True Religion vs. True Politics

Where are the boundaries?

Faith and belief are personal, I suppose.
We acknowledge truth and build our personal convictions as an issue of good conscience; they can't be required of us by others.  True?

Then there are rules.  Imposed, mostly.  Rules for membership, for being 'in' the religion.
And there are rules about everybody outside the group.  But these don't have much to do with faith and belief.

Then there is the money for government of the group and its rule.  There is a lot of money required for salaries and buildings, governing bodies and meetings and mountains of literature; all business and corporation-type things that cost money.  It's big business, or it can be.

Then there are the speeches and policies to keep people in line.  Politics, really.
And then there are more speeches and policies to persuade others into compliance or out of the way.  Is that like propaganda?

Then there are the campaigns and conquests, harsh activities where religion says people have to get on board or die.  At the extremes, it's deadly.

It first occurred to me to ask these questions as I sat on a hillside in Spain watching our softball game.  A bunch of young folks from several churches had informally started playing on that sunny afternoon.  Everybody was hot and sweaty and laughing a lot as we only occasionally made a good hit or a good catch or play.  The exception; the ladies from one church sat on the hillside in their long homemade skirts and head scarves.  Their rules didn't allow them to wear sports clothes or play baseball.

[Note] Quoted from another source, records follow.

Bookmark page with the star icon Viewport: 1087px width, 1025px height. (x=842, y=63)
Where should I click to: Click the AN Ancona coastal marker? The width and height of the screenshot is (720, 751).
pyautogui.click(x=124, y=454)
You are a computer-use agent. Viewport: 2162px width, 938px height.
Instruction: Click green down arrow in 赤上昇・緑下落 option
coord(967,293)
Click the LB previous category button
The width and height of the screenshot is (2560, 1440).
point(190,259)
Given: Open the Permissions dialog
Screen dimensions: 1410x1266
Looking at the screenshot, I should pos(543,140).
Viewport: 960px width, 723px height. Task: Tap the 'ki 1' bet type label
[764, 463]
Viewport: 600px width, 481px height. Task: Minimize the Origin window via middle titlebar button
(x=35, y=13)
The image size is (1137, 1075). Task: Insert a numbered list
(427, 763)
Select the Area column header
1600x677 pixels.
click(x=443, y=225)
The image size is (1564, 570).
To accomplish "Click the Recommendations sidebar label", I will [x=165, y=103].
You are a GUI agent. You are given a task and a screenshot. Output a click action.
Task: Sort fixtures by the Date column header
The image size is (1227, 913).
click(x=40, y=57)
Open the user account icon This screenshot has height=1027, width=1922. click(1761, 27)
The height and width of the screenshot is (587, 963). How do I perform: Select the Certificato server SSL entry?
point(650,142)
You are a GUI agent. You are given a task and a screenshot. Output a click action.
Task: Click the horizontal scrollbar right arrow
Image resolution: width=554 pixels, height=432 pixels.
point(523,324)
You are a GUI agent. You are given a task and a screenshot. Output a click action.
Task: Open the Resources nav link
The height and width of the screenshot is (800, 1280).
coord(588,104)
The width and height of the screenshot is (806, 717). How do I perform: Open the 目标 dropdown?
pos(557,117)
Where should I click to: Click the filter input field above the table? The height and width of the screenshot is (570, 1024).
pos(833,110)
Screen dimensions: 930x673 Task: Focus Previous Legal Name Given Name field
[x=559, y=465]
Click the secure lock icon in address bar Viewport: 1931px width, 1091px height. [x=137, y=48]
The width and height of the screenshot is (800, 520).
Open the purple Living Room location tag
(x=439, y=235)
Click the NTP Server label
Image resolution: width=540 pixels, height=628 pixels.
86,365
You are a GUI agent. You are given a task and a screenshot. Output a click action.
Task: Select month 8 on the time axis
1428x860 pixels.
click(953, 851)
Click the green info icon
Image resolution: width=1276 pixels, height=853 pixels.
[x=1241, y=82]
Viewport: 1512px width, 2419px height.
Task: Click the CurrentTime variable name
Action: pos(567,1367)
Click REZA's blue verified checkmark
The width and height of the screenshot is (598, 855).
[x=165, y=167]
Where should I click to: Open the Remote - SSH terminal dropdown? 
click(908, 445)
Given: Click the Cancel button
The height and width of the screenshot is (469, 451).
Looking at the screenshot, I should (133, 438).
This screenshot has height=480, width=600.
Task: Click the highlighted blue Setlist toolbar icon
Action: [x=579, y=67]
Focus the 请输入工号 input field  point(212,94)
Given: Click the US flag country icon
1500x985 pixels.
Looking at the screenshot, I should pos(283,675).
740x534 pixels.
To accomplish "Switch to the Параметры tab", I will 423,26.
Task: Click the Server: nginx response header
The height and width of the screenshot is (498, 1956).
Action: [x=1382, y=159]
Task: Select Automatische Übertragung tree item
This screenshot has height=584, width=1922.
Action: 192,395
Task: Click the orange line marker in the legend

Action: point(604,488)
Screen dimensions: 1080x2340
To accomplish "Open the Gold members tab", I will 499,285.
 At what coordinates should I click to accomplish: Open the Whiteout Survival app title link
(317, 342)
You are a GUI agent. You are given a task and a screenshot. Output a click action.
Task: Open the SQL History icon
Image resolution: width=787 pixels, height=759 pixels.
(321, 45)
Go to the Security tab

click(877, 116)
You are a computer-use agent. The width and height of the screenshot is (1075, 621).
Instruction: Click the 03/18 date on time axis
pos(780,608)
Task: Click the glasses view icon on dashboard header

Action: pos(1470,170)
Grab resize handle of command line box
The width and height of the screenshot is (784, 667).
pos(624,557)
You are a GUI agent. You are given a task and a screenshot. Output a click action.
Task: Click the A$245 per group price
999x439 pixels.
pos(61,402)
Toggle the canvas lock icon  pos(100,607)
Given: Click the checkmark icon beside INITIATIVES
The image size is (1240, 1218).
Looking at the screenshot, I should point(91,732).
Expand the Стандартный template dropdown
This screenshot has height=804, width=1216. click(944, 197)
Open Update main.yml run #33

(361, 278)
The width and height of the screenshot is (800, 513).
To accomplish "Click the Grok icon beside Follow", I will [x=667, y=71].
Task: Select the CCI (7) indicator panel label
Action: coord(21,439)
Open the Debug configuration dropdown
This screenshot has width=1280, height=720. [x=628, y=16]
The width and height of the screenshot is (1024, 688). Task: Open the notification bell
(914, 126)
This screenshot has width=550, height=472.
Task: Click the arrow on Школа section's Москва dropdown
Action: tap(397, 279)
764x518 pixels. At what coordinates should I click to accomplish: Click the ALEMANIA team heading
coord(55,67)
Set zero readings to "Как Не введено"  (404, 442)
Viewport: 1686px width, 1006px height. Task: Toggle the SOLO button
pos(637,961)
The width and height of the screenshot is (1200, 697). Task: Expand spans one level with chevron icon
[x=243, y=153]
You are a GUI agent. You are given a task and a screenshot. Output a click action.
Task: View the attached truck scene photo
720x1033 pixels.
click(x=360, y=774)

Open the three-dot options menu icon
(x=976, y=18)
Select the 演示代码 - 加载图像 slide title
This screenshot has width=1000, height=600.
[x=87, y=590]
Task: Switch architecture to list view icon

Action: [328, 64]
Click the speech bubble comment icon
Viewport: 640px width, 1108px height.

That's okay, I suppose, but how far do rules and rule makers get to go with that thinking?  Is there a known limit?  And is compliance with such rules the choice of the believer?  Or are such rules imposed on the group by those who rule?

True religion's heart, we're told, watches over those in need and works hard to avoid being corrupted by the culture in which we must live. 
(The culture's ways?  The culture's governance and rule and intolerance and its willingness to deprive another of life and of a chance to find the good part?)

"Real, true religion from God the Father's perspective is about caring for the orphans and widows who suffer needlessly and resisting the evil influence of the world."
I recall being told that the practical work of the catholic church, things like hospitals and schools and charities to feed the poor, those are all secular and don't count for anything because they're not spiritual.  

It requires a bit of a sense of humor to make a place for such thinking, perhaps.  It's not funny, though; not funny at all.